Alongside the selection of participants and contributions, the organisation of the Spring Academy strove hard to offer communication formats and social frameworks meant to help those taking part to productively exchange knowledge. This began with the now traditional Speed Networking, allowing each of the participants the opportunity of a brief one-to-one conversation with (almost) every other. Doctoral students could go into greater depth during individual consultations with the keynote speakers and other distinguished senior participants – “very effective”, as one participant put it. Junior researchers had the opportunity to concisely present and to receive feedback on their work during the several Paper-Pitch Sessions.

A special format offered by the Spring Academy is found in the “Doing Research Workshops”. Here the focus is on exchanging experiences of tangible research-practice problems. “These are things we don’t write about, so we have to talk about them”, said Jana Kleibert from the IRS, who led such a workshop together with Cristina Temenos from the University of Manchester. Here “multi-site research” was discussed, i.e. how one can, as it were, follow an object of study through space and investigate it in several different places. “It helps, for example, in better understanding a new, unknown place, as well as locating dialogue partners, if one seeks out contact with local journalists”, said Kleibert.

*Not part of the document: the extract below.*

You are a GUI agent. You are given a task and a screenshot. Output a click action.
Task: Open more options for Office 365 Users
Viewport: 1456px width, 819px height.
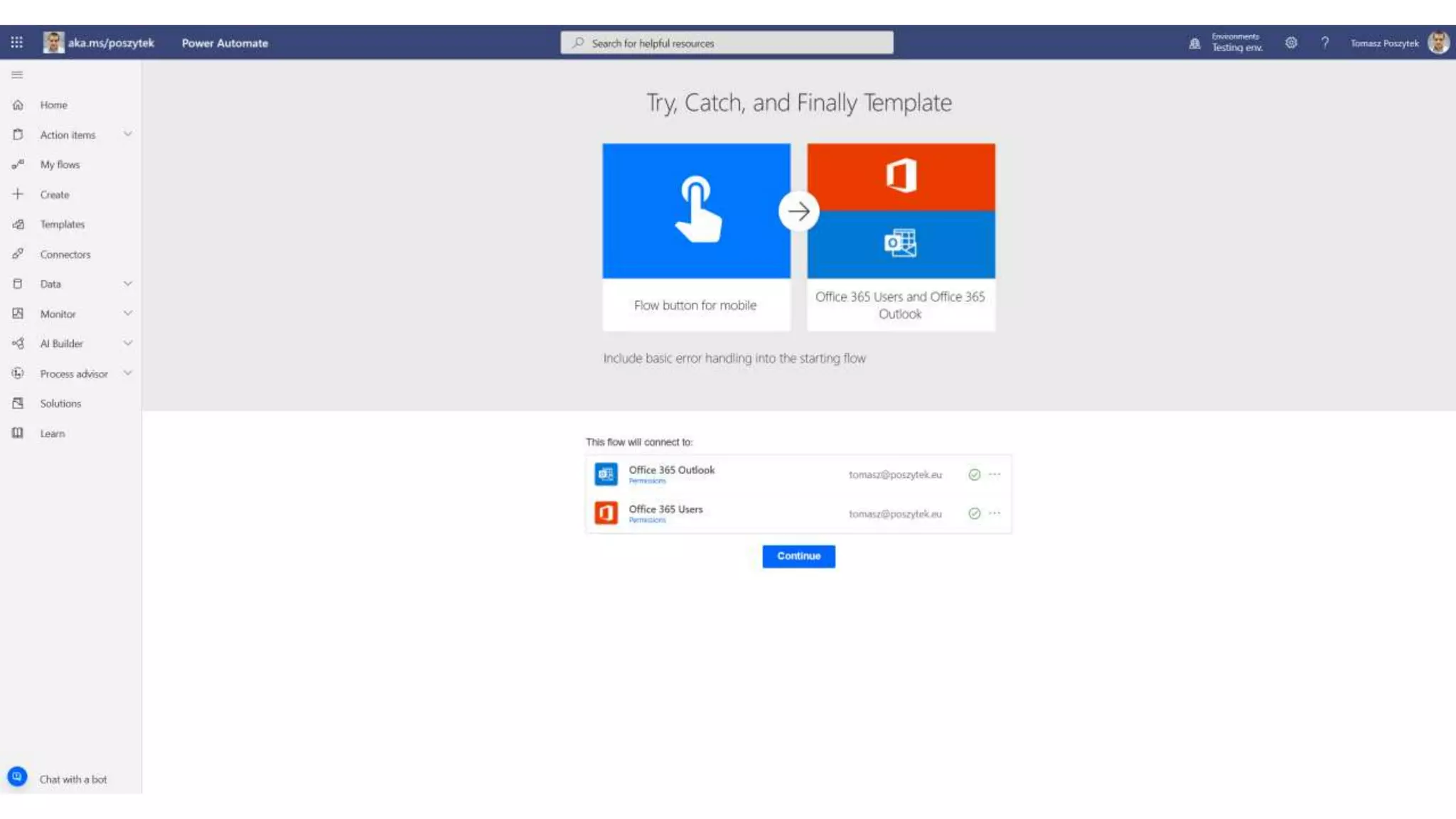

The encouraging effect of open exchange counts among the great advantages of the Spring Academy. “I now feel emboldened to integrate things into my research that I find interesting myself, but which are rather ignored within my disciplinary field”, said Hannah Wolf from Potsdam University. Sam Miles from the London School of Hygiene & Tropical Medicine is convinced: “This is an opportunity for people at the start of their research careers to network, to cite one another, and to cast off the hierarchy.”

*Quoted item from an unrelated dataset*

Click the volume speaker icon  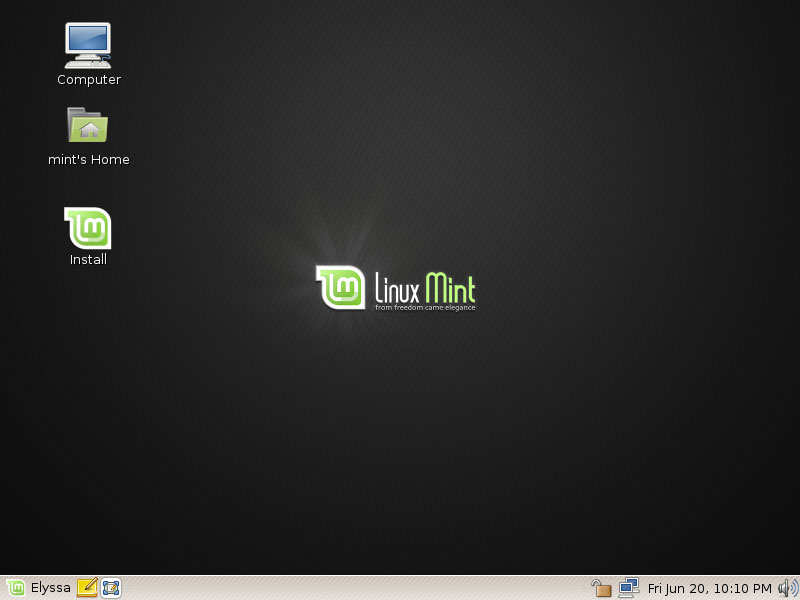788,588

All those things that are generally described as “adornments” were also of support. In the responses from all (questioned) participants, the organisation of the proceedings was praised: the peace of mind thanks to all-round social care, sunny relaxed evenings with “Walk & Talk”, and dinner as ever at the “Café am Neuen See” in Berlin Tiergarten, not to forget the catering during the day. And finally, the newly installed IRS parent-child room had its first real use, as one of the lecturers had travelled together with her husband and baby. Perhaps surprisingly, but certainly gratifying to many of those working at the IRS, and who each morning commute from Berlin into Brandenburg, was what Cristina Temenos had to say in conclusion about the IRS and Erkner: “This is such a beautiful place to be and work!”